We will treat this as a text classification problem, where each vital is a word

### Classification

In [5]:
from sklearn.model_selection import train_test_split
from sklearn.preprocessing import StandardScaler

TRAIN_COLS = ['anchor_age', 'patientweight', 'los', 'gender',
       'alb', 'aniongap', 'bun', 'crp', 'ca', 'chloride', 'creatinine',
       'fibrinogen', 'glucose', 'hgb', 'k', 'mg', 'na', 'p', 'platelets',
       'troponin', 'wbc', 'apneainterval', 'artco2p', 'arto2p', 'expratio',
       'hr', 'inspratio', 'insptime', 'nibpd', 'nibpm', 'nibps', 'pip', 'rr',
       'spo2', 'temp', 'urine', 'vm', 'vt', 'betablockers', 'ca-iv',
       'ca-noniv', 'cablockers', 'dextrose', 'fluids', 'insulin', 'k-iv',
       'hours-k-iv', 'loopdiuretics', 'mg-iv', 'mg-noniv', 'hours-mg-noniv',
       'p-iv', 'p-noniv', 'pnutrition', 'ponutrition', 'packedrbc',
       'paralytics', 'sedation', 'tpnutrition', 'vasoactive', 'vasopressors',
       'hours-p-iv']

DISEASE = 'resp'

if DISEASE == 'kidney':
    pred_var = 'transplant'
    X = kidney_df[TRAIN_COLS]
    y = kidney_df[pred_var]
else:
    pred_var = 'ventilated'
    X = resp_df[TRAIN_COLS]
    y = resp_df[pred_var]
    
X = X.fillna(-1)

X_train, X_test, y_train, y_test = train_test_split(X, y, test_size=0.2, random_state=0)
scaler = StandardScaler().fit(X_train)
X_train = scaler.transform(X_train)
X_test = scaler.transform(X_test)
x_t, X_val, y_t, y_val = train_test_split(X_train, y_train, test_size=0.1, random_state=0)


In [6]:
def get_compiled_model():

    model = tf.keras.Sequential([
        tf.keras.layers.Dense(x_t.shape[1], activation='relu'),
        tf.keras.layers.Dense(128, activation='relu'),
        tf.keras.layers.Dropout(0.2),
        tf.keras.layers.Dense(32, activation='relu'),
        tf.keras.layers.Dense(1)
    ])

    model.compile(loss=tf.keras.losses.BinaryCrossentropy(from_logits=False),
                  optimizer=tf.keras.optimizers.Adam(1e-4),
                  metrics=['accuracy'])
    return model
model = get_compiled_model()

In [7]:
train_dataset = tf.data.Dataset.from_tensor_slices((x_t, y_t))
val_dataset = tf.data.Dataset.from_tensor_slices((X_val, y_val))

BATCH_SIZE = 128
SHUFFLE_BUFFER_SIZE = 100

train_dataset = train_dataset.shuffle(SHUFFLE_BUFFER_SIZE).batch(BATCH_SIZE)
val_dataset = val_dataset.batch(BATCH_SIZE)

model.fit(train_dataset, 
          epochs=20,
          validation_data=val_dataset,
          validation_steps=30)

Epoch 1/20


To change all layers to have dtype float64 by default, call `tf.keras.backend.set_floatx('float64')`. To change just this layer, pass dtype='float64' to the layer constructor.
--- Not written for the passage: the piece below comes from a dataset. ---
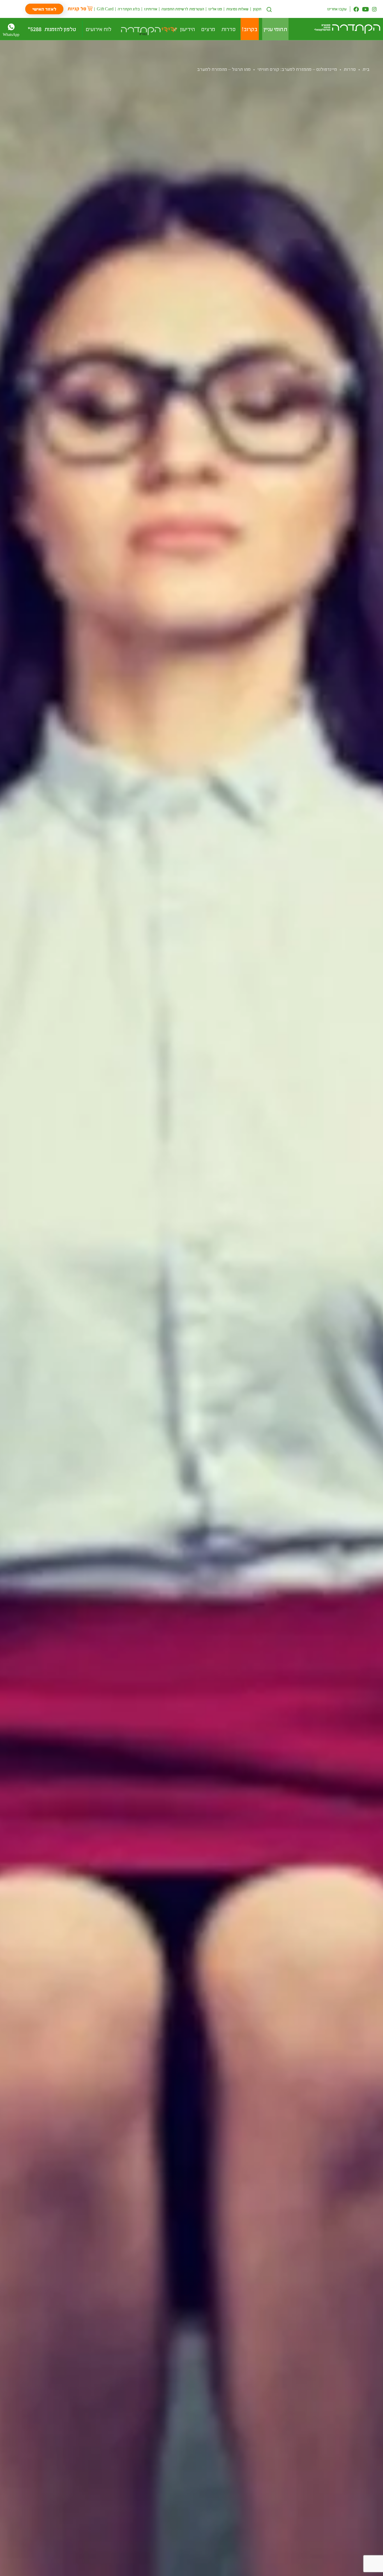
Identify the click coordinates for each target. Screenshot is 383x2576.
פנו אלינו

If you are the author of this layer, you can disable autocasting by passing autocast=False to the base Layer constructor.

Epoch 2/20
Epoch 3/20
Epoch 4/20
Epoch 5/20
Epoch 6/20
Epoch 7/20
Epoch 8/20
Epoch 9/20
Epoch 10/20
Epoch 11/20
Epoch 12/20
Epoch 13/20
Epoch 14/20
Epoch 15/20
Epoch 16/20
Epoch 17/20
Epoch 18/20
Epoch 19/20
Epoch 20/20


<tensorflow.python.keras.callbacks.History at 0x162cb63c8>

In [8]:
preds = model.predict(X_test)
preds = preds.flatten()

# Binarize preds
preds[preds <= 0] = 0
preds[preds > 0] = 1

correct_idx, = np.where(preds == y_test.values) 
incorrect_idx, = np.where(preds != y_test.values) 
correct = preds[correct_idx] 
incorrect = preds[incorrect_idx]
tp = correct[correct == 1] # True positives
fp = incorrect[incorrect == 1] # False positives

tn = correct[correct == 0] # True negatives
fn =  incorrect[incorrect == 0]# False negatives


print("Precision: ", len(tp)/(len(tp) + len(fp)))
print("Recall: ", len(tp)/(len(tp) + len(fn)))
print("Accuracy", len(correct) / (len(correct) + len(incorrect)))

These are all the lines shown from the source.